I think that flooding a creature unto itself is cruel, but when coinciding with gentler ways, then it is really not true flooding, it is in all actuality a preparation. To the creature getting the initial prep, and then a smaller jump into the "scary" area is not a bad idea. However, you have to know your own dog.
It is a lot like kids, what works for one may not work for another. We can't generalize, but we have to watch for cues ...How does a dog react to the stimuli? Is he/she increasingly more comfortable? Watching for the dogs posture, vocalizations, breathing communication, facial expression, eye contact...and ultimately the willingness and understanding to get through that scary void .
I have a big problem with the kind of flooding which I would analogize with a person who is claustrophobic and is afraid of elevators - and if the therapist would just shove the guy in the elevator and say "get over it" . And call that the cure. Rather than working through the unresolved and disheveled thoughts that surround the guys real inner neurosis. But that would take time and educational background to get through that challenge, right?

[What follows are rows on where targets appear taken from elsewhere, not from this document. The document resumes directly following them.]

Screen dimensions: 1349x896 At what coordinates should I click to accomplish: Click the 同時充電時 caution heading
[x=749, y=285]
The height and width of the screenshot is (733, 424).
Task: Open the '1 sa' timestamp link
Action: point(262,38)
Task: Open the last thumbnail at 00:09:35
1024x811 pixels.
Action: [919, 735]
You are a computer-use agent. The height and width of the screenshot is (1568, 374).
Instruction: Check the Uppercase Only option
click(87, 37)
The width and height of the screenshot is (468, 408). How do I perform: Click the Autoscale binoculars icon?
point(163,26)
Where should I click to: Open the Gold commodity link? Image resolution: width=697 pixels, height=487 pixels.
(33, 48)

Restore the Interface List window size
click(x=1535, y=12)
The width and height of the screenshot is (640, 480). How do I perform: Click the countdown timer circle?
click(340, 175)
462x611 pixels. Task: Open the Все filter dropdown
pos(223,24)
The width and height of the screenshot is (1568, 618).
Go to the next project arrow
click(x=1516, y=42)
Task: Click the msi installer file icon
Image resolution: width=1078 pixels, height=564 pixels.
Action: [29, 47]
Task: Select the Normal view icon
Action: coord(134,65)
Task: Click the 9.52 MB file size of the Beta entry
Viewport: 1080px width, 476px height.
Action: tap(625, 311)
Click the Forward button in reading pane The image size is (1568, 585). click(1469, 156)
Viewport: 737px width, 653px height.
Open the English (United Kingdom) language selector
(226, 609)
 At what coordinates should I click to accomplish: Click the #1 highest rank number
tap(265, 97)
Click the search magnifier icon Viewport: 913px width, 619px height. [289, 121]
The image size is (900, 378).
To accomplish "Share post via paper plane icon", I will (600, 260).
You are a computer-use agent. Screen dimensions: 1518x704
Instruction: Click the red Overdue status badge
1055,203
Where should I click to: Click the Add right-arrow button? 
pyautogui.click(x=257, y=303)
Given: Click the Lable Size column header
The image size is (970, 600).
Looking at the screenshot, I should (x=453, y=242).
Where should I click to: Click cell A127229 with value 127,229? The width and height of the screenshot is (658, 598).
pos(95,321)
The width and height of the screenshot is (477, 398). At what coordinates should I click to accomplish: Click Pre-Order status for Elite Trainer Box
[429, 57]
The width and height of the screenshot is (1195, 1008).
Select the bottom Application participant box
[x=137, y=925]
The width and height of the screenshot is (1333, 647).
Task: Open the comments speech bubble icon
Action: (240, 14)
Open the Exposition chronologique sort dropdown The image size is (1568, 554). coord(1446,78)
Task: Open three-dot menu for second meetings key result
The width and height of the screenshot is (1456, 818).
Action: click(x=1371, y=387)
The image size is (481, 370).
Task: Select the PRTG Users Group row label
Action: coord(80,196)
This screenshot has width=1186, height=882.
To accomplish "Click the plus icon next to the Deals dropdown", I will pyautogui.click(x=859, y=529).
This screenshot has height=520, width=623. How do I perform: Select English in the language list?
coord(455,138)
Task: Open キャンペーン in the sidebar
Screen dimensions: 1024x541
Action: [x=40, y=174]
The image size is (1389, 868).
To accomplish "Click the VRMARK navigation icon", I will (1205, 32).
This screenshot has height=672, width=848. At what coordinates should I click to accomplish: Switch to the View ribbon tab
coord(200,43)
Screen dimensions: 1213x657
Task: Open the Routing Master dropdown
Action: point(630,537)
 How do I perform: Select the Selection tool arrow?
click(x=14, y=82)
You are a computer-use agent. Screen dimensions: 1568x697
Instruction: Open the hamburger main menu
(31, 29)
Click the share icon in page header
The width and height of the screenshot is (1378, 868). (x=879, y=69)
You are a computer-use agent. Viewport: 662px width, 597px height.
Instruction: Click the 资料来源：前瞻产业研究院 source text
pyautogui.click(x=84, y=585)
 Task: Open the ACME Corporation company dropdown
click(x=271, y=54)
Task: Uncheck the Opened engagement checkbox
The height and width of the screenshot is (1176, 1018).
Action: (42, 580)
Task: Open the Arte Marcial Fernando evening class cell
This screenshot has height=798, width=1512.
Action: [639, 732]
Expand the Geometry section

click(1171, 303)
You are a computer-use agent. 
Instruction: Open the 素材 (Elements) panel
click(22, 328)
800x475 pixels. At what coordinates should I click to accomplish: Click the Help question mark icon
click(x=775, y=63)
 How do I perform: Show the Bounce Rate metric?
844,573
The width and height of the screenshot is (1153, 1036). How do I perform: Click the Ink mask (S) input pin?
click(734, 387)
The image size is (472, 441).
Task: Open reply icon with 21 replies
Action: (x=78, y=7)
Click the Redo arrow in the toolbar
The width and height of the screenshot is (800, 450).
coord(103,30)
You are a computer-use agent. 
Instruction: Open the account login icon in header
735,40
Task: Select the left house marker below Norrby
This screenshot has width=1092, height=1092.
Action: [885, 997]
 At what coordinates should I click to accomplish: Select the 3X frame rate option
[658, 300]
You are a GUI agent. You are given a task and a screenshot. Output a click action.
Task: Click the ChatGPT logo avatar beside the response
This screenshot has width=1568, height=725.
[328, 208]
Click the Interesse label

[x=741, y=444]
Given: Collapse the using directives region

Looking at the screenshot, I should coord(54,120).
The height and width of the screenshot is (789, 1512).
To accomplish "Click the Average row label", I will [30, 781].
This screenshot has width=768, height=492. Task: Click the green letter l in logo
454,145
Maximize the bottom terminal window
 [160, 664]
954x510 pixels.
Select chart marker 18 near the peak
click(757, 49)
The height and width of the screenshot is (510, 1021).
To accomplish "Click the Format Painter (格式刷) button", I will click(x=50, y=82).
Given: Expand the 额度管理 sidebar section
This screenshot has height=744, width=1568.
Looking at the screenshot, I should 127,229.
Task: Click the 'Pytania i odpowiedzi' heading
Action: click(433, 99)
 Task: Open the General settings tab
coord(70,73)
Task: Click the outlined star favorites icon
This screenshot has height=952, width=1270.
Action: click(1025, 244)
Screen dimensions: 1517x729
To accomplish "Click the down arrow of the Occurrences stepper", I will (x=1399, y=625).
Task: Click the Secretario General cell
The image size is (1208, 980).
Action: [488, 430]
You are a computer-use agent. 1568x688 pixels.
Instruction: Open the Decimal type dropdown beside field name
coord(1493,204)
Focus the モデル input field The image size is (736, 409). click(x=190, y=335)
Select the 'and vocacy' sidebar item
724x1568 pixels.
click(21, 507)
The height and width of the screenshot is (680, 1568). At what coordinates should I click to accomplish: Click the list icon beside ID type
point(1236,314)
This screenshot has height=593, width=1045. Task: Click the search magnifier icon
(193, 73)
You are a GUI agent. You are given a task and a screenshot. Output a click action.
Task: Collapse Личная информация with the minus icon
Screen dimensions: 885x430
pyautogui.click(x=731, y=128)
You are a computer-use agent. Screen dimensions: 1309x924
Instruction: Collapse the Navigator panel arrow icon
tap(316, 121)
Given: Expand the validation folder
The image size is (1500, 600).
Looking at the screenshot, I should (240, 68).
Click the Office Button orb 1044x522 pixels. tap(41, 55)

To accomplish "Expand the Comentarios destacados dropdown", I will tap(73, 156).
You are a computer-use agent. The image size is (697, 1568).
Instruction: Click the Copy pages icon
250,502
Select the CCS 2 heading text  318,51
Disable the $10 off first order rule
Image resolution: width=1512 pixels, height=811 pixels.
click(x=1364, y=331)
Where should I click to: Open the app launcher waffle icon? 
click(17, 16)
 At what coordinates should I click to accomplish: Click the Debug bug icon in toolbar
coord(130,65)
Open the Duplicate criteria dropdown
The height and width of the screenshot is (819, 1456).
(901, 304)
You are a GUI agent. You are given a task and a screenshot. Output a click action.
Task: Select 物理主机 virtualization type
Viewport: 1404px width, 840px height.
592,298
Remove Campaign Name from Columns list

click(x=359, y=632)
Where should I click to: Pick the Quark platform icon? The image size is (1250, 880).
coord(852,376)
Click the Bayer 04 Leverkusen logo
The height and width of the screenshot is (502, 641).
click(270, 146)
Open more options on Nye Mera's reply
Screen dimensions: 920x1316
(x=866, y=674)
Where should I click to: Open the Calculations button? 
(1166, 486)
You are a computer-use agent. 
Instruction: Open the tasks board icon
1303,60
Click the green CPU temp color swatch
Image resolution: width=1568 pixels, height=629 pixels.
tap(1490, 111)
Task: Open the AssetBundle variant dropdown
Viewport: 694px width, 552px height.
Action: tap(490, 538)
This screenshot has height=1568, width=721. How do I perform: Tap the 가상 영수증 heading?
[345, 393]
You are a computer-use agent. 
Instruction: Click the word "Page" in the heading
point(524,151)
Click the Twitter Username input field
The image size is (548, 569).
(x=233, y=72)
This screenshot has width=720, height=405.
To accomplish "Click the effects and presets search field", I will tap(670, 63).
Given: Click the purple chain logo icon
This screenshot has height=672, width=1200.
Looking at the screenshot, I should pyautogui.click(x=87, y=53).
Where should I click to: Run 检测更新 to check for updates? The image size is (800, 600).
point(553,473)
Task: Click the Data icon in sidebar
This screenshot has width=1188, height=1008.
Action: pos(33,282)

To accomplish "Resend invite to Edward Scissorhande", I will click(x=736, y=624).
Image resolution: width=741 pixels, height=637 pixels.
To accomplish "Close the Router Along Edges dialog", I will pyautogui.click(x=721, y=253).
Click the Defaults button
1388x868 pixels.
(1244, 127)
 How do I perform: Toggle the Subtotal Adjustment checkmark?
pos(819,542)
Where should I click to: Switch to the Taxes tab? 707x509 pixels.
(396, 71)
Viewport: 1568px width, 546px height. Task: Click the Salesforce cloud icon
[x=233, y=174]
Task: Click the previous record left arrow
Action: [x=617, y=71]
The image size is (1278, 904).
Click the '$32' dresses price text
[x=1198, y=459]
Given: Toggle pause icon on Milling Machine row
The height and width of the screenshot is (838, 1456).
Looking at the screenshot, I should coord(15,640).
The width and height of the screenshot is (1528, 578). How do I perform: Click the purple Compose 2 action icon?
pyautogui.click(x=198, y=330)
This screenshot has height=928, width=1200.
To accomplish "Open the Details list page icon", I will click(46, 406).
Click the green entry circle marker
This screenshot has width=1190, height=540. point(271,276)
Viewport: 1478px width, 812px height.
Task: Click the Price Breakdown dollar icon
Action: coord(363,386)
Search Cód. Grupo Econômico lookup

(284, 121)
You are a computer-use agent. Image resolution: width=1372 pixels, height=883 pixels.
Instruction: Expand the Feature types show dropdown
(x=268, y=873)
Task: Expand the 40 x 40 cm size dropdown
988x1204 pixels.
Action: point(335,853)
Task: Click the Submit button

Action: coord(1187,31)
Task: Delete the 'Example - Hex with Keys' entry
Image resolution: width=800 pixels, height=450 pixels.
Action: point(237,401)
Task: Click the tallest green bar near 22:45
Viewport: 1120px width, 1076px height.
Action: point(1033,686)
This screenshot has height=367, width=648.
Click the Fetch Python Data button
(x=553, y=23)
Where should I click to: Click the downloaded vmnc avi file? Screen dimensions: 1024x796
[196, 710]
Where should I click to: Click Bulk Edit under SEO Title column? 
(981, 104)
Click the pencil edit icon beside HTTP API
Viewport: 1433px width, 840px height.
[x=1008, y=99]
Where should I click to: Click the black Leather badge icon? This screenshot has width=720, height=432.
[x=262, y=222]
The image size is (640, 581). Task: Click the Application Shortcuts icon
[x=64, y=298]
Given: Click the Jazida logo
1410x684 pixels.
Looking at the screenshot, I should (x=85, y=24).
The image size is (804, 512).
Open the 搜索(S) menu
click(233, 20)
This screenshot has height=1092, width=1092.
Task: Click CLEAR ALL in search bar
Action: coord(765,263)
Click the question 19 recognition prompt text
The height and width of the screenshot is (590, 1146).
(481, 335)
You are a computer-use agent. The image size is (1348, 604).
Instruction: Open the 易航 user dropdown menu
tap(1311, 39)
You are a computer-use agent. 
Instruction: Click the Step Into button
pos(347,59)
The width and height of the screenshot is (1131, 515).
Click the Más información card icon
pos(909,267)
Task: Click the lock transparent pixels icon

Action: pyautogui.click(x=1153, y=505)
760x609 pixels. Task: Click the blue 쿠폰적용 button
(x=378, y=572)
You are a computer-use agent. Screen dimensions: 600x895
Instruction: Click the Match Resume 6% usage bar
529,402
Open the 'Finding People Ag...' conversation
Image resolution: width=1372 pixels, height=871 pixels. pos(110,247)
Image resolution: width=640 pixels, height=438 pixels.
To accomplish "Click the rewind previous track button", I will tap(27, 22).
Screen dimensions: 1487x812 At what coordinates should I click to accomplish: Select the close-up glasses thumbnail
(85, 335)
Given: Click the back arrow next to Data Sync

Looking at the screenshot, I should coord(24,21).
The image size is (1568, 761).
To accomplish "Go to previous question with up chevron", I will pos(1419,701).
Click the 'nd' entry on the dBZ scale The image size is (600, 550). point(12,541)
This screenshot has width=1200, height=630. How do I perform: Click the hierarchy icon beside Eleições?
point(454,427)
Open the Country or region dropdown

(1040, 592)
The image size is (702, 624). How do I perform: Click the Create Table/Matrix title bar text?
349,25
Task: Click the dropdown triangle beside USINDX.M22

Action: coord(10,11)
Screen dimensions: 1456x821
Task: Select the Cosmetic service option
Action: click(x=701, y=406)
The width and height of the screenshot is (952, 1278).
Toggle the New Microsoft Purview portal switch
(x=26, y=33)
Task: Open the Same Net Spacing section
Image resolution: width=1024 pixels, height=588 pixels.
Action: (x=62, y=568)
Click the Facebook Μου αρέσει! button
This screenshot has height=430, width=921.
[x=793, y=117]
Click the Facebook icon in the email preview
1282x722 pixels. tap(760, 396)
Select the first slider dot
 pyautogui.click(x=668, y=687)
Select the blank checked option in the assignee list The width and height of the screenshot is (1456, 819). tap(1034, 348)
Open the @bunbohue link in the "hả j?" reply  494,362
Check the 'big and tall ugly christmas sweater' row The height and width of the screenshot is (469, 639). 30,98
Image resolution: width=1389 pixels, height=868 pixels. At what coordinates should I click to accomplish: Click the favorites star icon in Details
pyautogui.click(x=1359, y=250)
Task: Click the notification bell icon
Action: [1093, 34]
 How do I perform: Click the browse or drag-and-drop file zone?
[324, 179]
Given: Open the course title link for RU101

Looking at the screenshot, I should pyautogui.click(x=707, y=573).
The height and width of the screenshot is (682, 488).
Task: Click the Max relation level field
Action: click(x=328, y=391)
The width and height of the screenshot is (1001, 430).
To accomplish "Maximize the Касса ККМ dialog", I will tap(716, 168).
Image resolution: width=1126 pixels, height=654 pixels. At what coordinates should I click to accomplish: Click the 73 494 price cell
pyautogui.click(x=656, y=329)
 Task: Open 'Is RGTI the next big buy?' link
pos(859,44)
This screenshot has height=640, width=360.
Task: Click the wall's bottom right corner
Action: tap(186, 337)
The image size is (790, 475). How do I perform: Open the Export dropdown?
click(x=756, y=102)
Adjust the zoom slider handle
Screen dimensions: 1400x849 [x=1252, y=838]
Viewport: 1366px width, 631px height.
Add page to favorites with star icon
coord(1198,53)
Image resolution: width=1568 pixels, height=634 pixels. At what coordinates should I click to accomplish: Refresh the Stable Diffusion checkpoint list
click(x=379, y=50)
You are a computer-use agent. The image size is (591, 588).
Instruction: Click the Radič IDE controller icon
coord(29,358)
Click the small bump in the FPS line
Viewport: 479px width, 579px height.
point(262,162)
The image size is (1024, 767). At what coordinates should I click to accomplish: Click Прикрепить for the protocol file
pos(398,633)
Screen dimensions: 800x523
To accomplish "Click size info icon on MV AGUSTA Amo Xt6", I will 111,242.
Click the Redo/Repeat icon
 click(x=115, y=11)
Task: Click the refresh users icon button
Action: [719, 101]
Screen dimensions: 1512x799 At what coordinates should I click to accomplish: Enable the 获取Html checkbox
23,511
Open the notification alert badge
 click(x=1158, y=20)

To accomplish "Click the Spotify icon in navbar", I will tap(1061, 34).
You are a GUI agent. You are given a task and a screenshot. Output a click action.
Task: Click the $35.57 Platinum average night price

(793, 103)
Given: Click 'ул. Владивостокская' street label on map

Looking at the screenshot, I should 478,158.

Different dogs have different needs to be worked with. Accepting that is the basic beginning to working through their particular challenges. And a dog owner, esp. JQP, needs to learn that. Patience
is a crucial need as a dog owner with a "fearful" and "reactive" dog.
And taking the time to figure out what is needed is so missed by far too many people with dogs. What is needed is mass education in special needs of dogs, just like what we do with our children. Teaching with that in mind so that there is less abuse and less traumatic results and less euthanasia as a result of bad methods.